§ Directions for this task:
Copy each line of the data below with the word "agent".

───── Data extract ─────

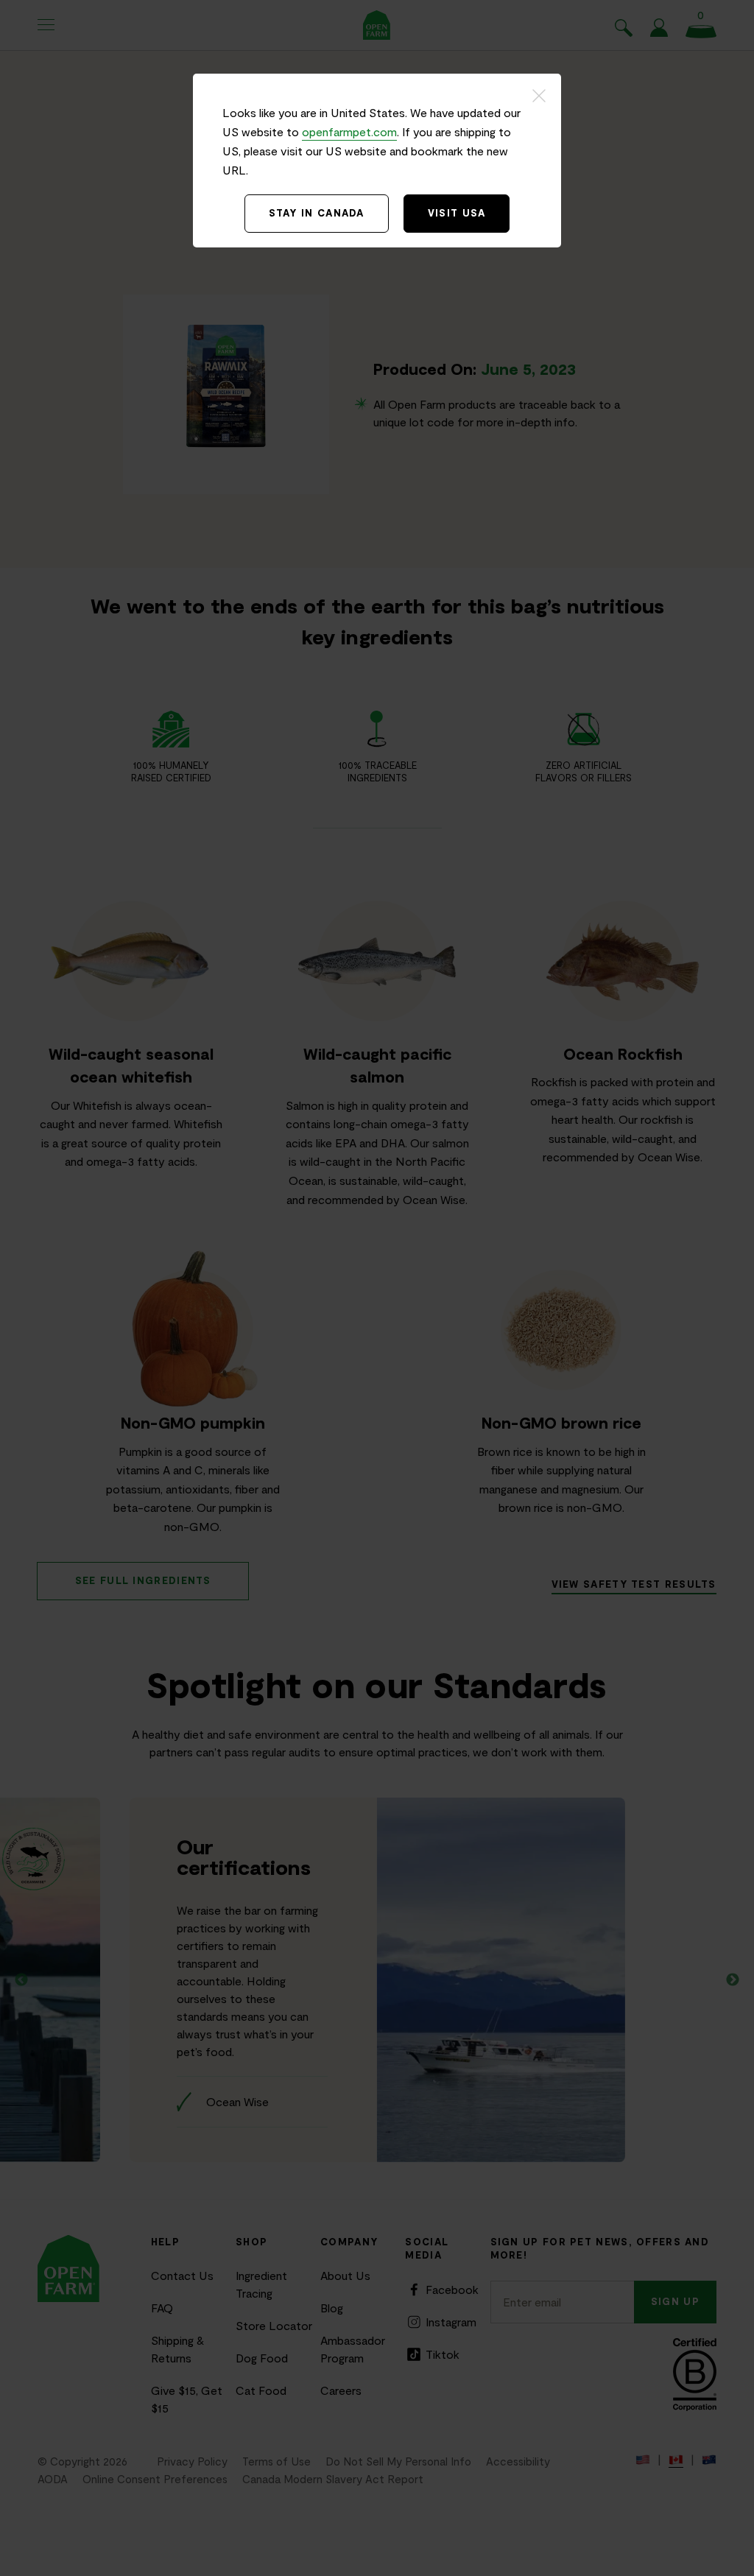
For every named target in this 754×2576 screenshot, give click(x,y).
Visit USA (457, 213)
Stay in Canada (316, 213)
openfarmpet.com (349, 131)
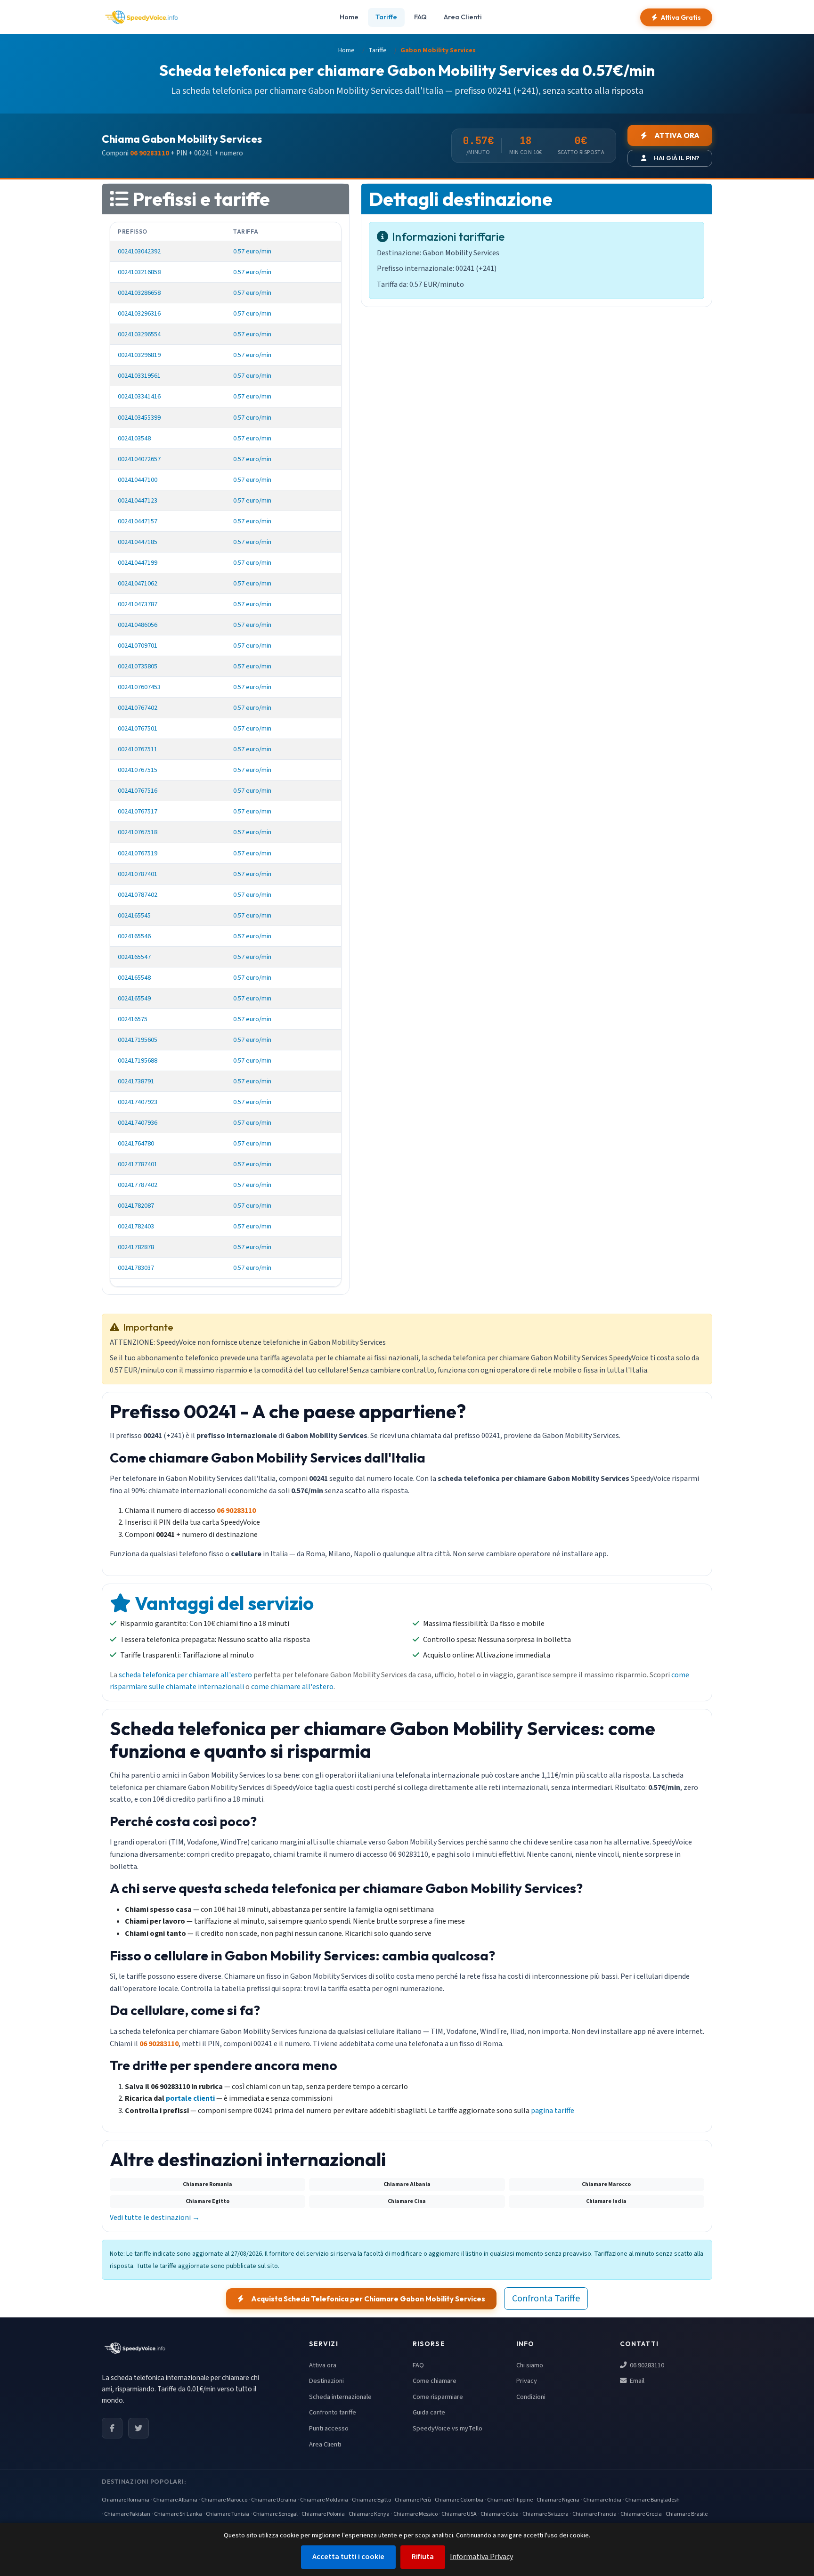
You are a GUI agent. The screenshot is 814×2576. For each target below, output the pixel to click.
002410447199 (137, 563)
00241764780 (136, 1143)
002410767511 (137, 749)
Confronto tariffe (332, 2412)
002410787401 (137, 874)
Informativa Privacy (481, 2557)
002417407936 (137, 1123)
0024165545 (134, 915)
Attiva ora (322, 2365)
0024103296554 (139, 334)
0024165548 (134, 978)
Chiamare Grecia (641, 2514)
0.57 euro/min (252, 251)
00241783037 (136, 1268)
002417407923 (137, 1102)
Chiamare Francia (594, 2514)
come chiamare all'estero (292, 1687)
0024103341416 (139, 396)
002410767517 (137, 811)
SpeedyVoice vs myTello (447, 2428)
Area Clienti (463, 17)
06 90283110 (646, 2365)
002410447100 (137, 480)
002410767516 (137, 791)
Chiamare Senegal (275, 2514)
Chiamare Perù (413, 2500)
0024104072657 (139, 459)
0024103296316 (139, 313)
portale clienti (190, 2098)
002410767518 (137, 832)
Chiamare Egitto (371, 2500)
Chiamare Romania (125, 2500)
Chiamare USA (459, 2514)
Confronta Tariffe (546, 2298)
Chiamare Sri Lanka (178, 2514)
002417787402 (137, 1185)
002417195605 (137, 1040)
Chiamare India (602, 2500)
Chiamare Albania (175, 2500)
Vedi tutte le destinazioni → (155, 2217)
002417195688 (137, 1060)
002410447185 (137, 542)
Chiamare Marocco (224, 2500)
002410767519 (137, 853)
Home (349, 17)
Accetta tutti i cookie (348, 2557)
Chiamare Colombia (459, 2500)
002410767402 (137, 708)
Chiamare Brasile (687, 2514)
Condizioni (530, 2397)
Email (636, 2381)
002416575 (132, 1019)
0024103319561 (139, 376)
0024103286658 (139, 293)
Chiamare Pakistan (127, 2514)
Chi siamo (529, 2365)
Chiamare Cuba (499, 2514)
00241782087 (136, 1206)
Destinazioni (326, 2381)
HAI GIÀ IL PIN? (676, 158)
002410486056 (137, 625)
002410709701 (137, 645)
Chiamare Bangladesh (652, 2500)
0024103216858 (139, 272)
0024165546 (134, 936)
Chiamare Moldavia (324, 2500)
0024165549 (134, 998)
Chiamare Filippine (510, 2500)
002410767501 (137, 728)
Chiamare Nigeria (558, 2500)
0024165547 (134, 957)
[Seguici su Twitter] (138, 2428)
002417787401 (137, 1164)
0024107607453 (139, 687)
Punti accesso (329, 2428)
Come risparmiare (438, 2397)
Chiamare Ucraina (273, 2500)
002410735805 (137, 666)
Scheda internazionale (340, 2397)
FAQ (420, 17)
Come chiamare (434, 2381)
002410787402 (137, 895)
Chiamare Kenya (369, 2514)
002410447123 (137, 500)
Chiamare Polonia (323, 2514)
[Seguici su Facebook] (112, 2428)
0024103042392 (139, 251)
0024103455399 (139, 418)
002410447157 (137, 521)
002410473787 (137, 604)
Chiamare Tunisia (227, 2514)
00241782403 (136, 1226)
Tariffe (386, 17)
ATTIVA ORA (677, 135)
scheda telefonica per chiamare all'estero (185, 1675)
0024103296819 (139, 355)
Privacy (526, 2381)
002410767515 (137, 770)
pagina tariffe (552, 2110)
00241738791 (136, 1081)
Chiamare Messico (415, 2514)
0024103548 (134, 438)
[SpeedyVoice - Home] (141, 17)
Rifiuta (423, 2557)
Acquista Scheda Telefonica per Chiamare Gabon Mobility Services (368, 2298)
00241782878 (136, 1247)
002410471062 (137, 583)
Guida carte (429, 2412)
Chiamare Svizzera (545, 2514)
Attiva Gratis (681, 17)
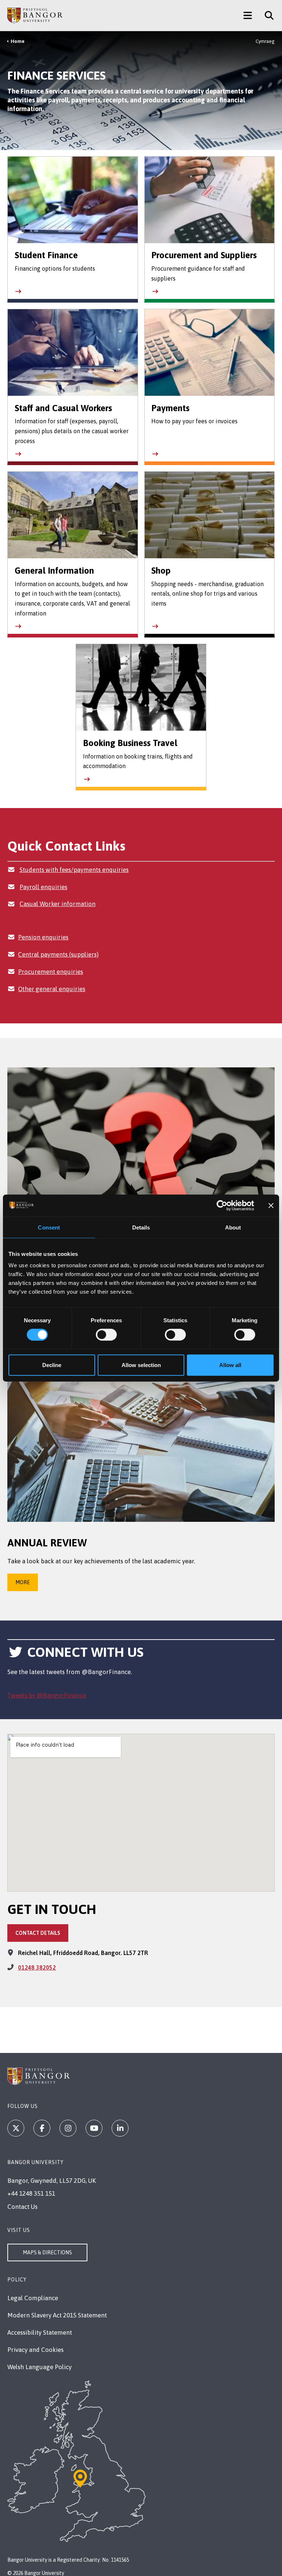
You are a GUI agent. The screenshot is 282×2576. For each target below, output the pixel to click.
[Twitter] (15, 2128)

─────

§ Result:
You are a GUI agent. The screenshot is 814×2576. For each target below, output the pixel to click.
You are a GUI agent. The screenshot is 282×2576. For each target below, output the pixel to click.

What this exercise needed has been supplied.